Owner Pyramid Atlantic is finalizing an agreement with the National Capital Trolley Museum in Layhill to relocate the shell of the building, said Cheryl Derricotte, financial and facilities project manager for Pyramid Atlantic. Papers will probably be signed this week, she said.
Pyramid Atlantic tried to find someone to buy the building and move it off the property so it could build its new downtown headquarters. The move generated some flak from residents when the building was advertised on eBay for $89,000.
Then, the building faced demolition when Pyramid Atlantic, a nonprofit arts organization, couldn't find a buyer.
But now, the building--or at least a good portion of it--will be moving north.
The building had to go because Pyramid Atlantic is renovating the warehouse at the rear of the building, which had served as Little Tavern's corporate headquarters, and would like to expand the parking lot. The organization also would like to add community amenities, including an art gallery and a lecture hall for art and education programs. The firm opted not to incorporate the Little Tavern into the building's design because it does not meet county code requirements, Derricotte said.
The building's advertisement on eBay and its brief pit stop on the path to destruction didn't sit well with local preservationists, who argued the building should considered for placement on the county's locational atlas. Its placement on the atlas would have required that it be evaluated to determine its historic value before Pyramid Atlantic destroyed the property. But at a July hearing in front of the Historic Preservation Commission, commissioners determined the building did not have historic value.

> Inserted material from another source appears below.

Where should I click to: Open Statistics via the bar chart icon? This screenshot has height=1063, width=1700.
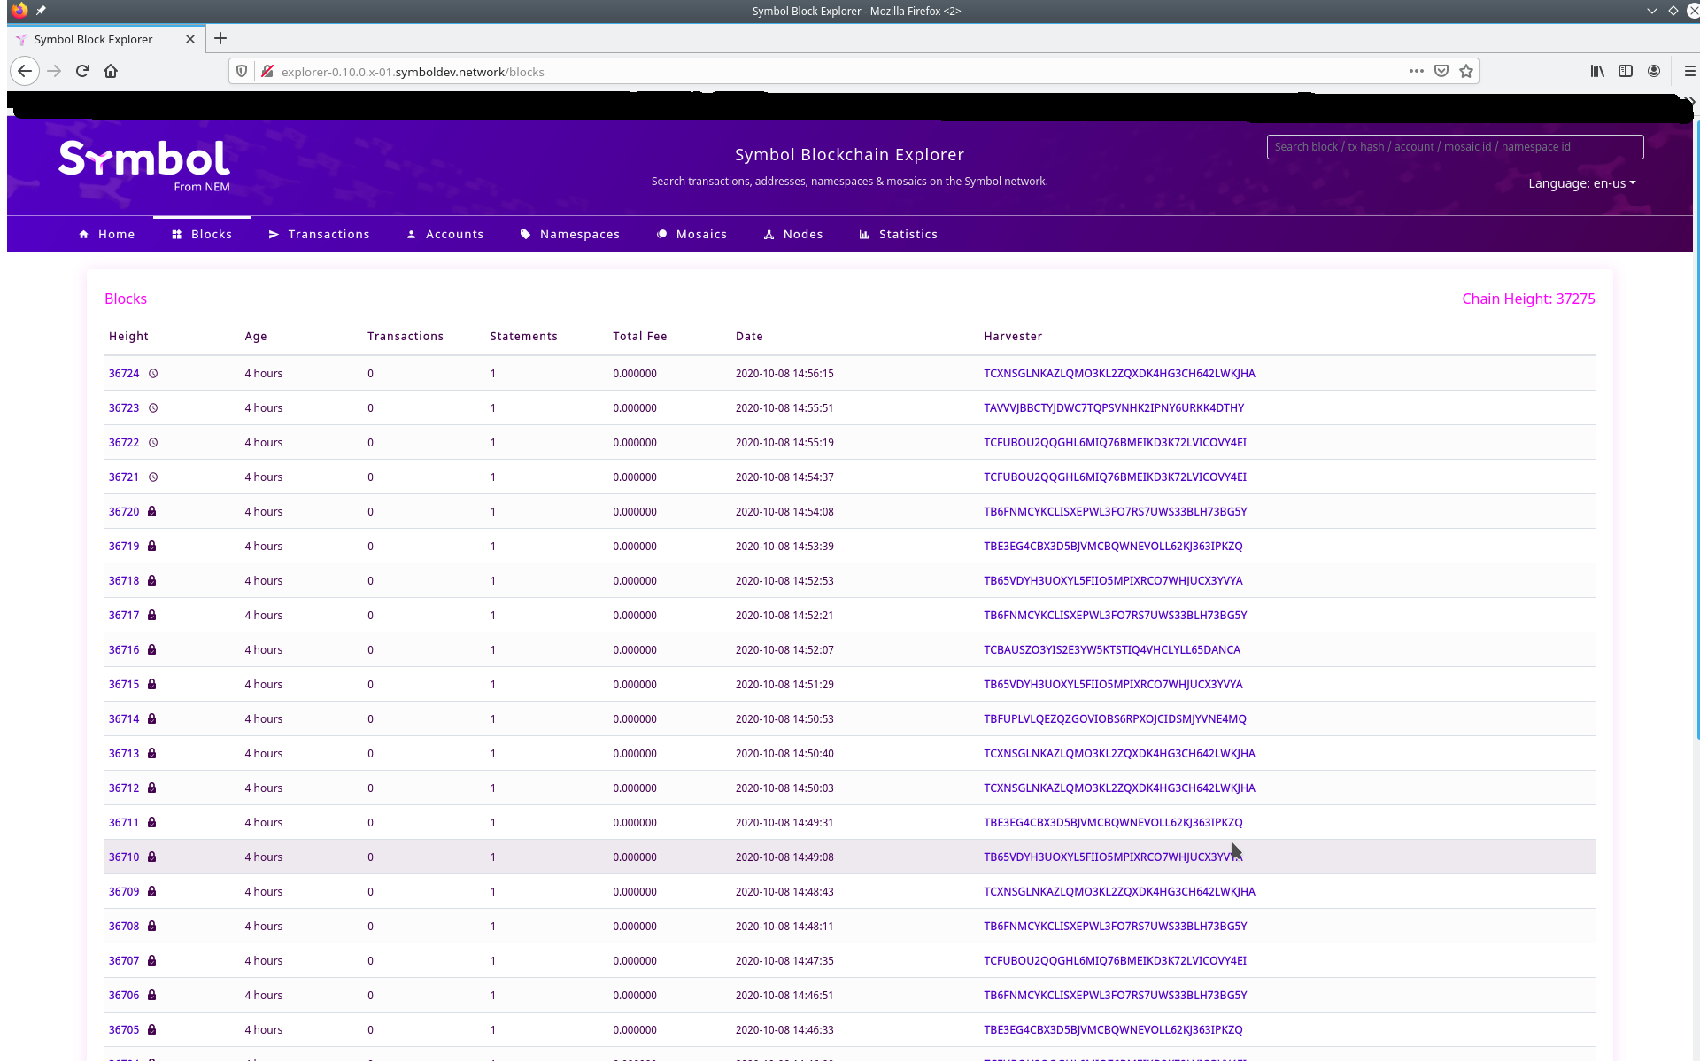pos(863,234)
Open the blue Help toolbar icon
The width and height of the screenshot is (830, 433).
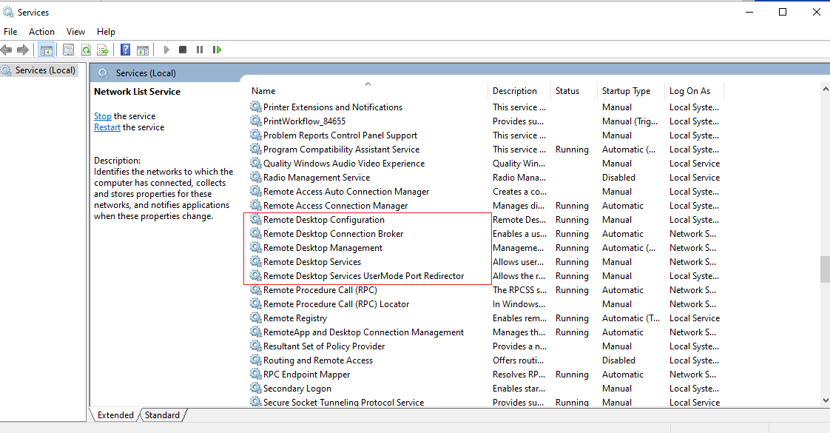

The solution to move the shell of the building to the Trolley Museum is one that works for all parties, said Helen Frederick, executive director of Pyramid Atlantic.
"We had hoped someone would be interested in taking the parts [of the building]," she said. "This exhibition is a fabulous way to do that. We've gotten so many phone calls and e-mails indicating this is a good solution."
Employees at the Trolley Museum are thrilled.
"We're finally getting a Little Tavern," said Wesley Paulson, museum director of development. "We are quite pleased with the opportunity to acquire the Little Tavern."
The Trolley Museum had hoped to acquire a Little Tavern in Wheaton when a developer wanted to build office and retail space on the property. That site was also not designated as historic. However, the museum was unable to acquire the property and the site was razed.
But Paulson said he's looking forward to obtaining the shell of the Little Tavern. Its panels will be removed from the cinder blocks on which they're mounted, then will be numbered and transported to the museum, Paulson said. Then the shell will be reconstructed.
There is no timeline for the reconstruction of the shell yet, Paulson said. The site in the museum where he would like to put the Little Tavern has not yet been completed.
"It's a long-term project," he said.